Lecture 12 #

Machine Learning #

Definition
Basic Paradigm
- Observe set of examples: training data
- Infer something about process that generated that data
- Use inference to make predictions about previously unseen data: test data
Procedures
- Representation of the features
  - separate people with features(man/woman, educated/not, etc.)
- Distance metric for feature vectors
  - make feature vectors can be calculated in a same range.
- Objective function and constraints
- Optimization method for learning the model
- Evaluation method

Supervised Learning #

Start with set of feature vector/value pairs
Goal: find a model that predicts a value for a previously unseen feature vector
Regression models predict a real
- As with linear regression
Classification models predict a label (chosen from a finite set of labels)

Unsupervised Learning #

Start with a set of feature vectors
Goal: uncover some latent structure in the set of feature vectors
Clustering the most common technique
- Define some metric that captures how similar one feature vector is to another
- Group examples based on this metric

Difference between Supervised and Unsupervised #

with label, we can classify the data to two clusters by wight or height, or four clusters by wight and height, which is Supervised Learning
without label, to figure out how to clustering the data, is Unsupervised Learning.

Choose Feature Vectors #

Why should careful?
- Irrelevant features can lead to a bad model.
- Irrelevant features can greatly slow the learning process.
How?
- signal-to-noise ratio (SNR)
  - Think of it as the ratio of useful input to irrelevant input.
- The purpose of feature extraction is to separate those features in the available data that contribute to the signal from those that are merely noise.

Distance Between Vectors #

Minkowski Metric #

$dist(X1, X2, p)=(\displaystyle\sum_{k-1}^{len}abs(X1_{k}-X2_{k})^p)^{1/p}$
p = 1: Manhattan Distance

P = 2: Euclidean Distance

def minkowskiDist(v1, v2, p):
    """Assumes v1 and v2 are equal-length arrays of numbers 
       Returns Minkowski distance of order p between v1 and v2""" 
    dist = 0.0 
    for i in range(len(v1)):
        dist += abs(v1[i] - v2[i])**p 
    return dist**(1.0/p)

For example:
- To compare the distance between star and circle and the distance between cross and circle
- Use Manhattan Distance, they should be 3 and 4
- Use Euclidean Distance, they should be 3 and 2.8 = $\sqrt{2^2+2^2}$

Using Distance Matrix for Classification #

Procedures
- Simplest approach is probably nearest neighbor
- Remember training data
- When predicting the label of a new example
  - Find the nearest example in the training data
  - Predict the label associated with that example
To predict the color of X
- The closest one is pink, so X should be pink
K-nearest Neighbors
- Find K nearest neighbors, and choose the label associated with the majority of those neighbors.
- Usually, we use odd number.

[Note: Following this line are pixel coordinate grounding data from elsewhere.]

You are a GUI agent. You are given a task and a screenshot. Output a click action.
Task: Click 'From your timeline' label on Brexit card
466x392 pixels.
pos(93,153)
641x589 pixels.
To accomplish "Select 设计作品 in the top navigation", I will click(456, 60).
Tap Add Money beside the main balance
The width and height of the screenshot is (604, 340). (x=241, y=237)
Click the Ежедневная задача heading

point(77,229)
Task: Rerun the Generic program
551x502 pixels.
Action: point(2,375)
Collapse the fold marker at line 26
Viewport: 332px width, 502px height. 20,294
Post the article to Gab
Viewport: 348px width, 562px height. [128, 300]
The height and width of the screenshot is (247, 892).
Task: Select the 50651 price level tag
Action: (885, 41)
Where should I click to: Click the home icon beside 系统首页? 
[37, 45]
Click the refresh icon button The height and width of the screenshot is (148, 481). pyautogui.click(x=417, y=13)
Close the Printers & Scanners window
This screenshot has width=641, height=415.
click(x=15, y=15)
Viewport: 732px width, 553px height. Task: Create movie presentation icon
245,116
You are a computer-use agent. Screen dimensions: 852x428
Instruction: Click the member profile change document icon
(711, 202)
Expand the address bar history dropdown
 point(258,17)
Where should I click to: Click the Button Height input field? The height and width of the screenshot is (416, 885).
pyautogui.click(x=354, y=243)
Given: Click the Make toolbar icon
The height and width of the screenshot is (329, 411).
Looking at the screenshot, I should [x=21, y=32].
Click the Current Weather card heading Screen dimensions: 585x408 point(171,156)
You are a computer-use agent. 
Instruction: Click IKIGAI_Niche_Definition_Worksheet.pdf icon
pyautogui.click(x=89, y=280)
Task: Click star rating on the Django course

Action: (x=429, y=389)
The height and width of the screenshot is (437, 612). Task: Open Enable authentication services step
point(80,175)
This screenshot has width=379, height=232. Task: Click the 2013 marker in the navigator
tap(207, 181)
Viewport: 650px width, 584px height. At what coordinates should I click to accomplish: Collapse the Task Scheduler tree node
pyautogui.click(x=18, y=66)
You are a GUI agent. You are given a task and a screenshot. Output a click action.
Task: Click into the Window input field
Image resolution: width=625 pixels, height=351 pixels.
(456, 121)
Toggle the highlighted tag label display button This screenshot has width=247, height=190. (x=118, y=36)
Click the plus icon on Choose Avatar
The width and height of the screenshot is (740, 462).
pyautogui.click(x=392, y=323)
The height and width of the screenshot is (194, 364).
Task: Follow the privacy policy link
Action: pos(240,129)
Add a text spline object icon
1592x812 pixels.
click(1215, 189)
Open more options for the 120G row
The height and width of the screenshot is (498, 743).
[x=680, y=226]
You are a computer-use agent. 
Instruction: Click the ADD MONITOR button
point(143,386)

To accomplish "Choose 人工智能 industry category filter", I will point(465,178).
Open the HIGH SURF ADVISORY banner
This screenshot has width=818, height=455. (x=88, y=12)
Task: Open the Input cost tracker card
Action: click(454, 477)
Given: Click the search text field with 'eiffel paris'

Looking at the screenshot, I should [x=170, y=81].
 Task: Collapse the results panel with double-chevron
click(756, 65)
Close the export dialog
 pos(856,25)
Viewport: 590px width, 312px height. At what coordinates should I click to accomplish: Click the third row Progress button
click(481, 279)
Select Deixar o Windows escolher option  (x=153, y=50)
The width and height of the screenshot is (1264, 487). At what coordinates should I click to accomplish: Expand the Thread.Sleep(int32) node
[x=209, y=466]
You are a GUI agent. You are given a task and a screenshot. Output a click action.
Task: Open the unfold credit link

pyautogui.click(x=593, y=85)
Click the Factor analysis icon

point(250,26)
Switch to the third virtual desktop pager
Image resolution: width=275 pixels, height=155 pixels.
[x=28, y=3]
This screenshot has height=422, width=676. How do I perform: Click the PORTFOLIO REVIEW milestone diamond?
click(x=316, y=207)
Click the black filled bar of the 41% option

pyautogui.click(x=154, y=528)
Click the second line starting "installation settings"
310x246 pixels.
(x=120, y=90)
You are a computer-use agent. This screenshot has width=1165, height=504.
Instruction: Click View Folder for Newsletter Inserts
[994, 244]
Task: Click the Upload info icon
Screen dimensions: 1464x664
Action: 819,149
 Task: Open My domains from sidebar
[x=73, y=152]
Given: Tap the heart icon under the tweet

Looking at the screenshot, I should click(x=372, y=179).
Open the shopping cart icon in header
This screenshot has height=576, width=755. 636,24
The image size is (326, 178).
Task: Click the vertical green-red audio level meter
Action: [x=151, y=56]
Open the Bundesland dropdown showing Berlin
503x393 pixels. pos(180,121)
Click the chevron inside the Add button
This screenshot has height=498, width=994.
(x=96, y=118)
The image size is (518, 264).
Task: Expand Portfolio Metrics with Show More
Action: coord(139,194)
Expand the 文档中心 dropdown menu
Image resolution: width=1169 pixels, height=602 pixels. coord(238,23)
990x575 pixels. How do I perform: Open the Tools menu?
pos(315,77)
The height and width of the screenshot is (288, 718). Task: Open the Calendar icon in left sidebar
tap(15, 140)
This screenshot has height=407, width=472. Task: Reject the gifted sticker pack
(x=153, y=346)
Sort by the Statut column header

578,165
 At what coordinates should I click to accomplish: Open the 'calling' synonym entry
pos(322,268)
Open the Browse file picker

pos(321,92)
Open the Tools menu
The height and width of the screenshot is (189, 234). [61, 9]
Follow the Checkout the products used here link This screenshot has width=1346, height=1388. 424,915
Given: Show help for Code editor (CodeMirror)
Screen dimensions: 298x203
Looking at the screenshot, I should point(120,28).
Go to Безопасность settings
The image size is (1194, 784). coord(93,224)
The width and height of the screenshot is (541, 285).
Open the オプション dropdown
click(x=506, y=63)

This sample, we use k = 3
Advantages and Disadvantages of KNN
- Advantages
  - Learning fast, no explicit training
  - No theory required
  - Easy to explain method and results
- Disadvantages
  - Memory intensive and predictions can take a long time
  - Are better algorithms than brute force
  - No model to shed light on process that generated data
For Example
- To predict whether zebra, python and alligator are reptile or not.
- Calculate the distances, we got:
  - The closest three animals to alligator are boa constrictor, chicken and dark frog, and two of them are not reptile, so alligator is not reptile.
  - But we know alligator is reptile. So what’s wrong?
  - We notice, all of the features are 0 or 1, except number of legs, which gets disproportionate weight.
    - So, Instead of number of legs, we say “has legs.” And then this becomes a one.
- * The closest three animals to alligator are boa constrictor, chicken and cobra, and two of them are reptile, so alligator is reptile.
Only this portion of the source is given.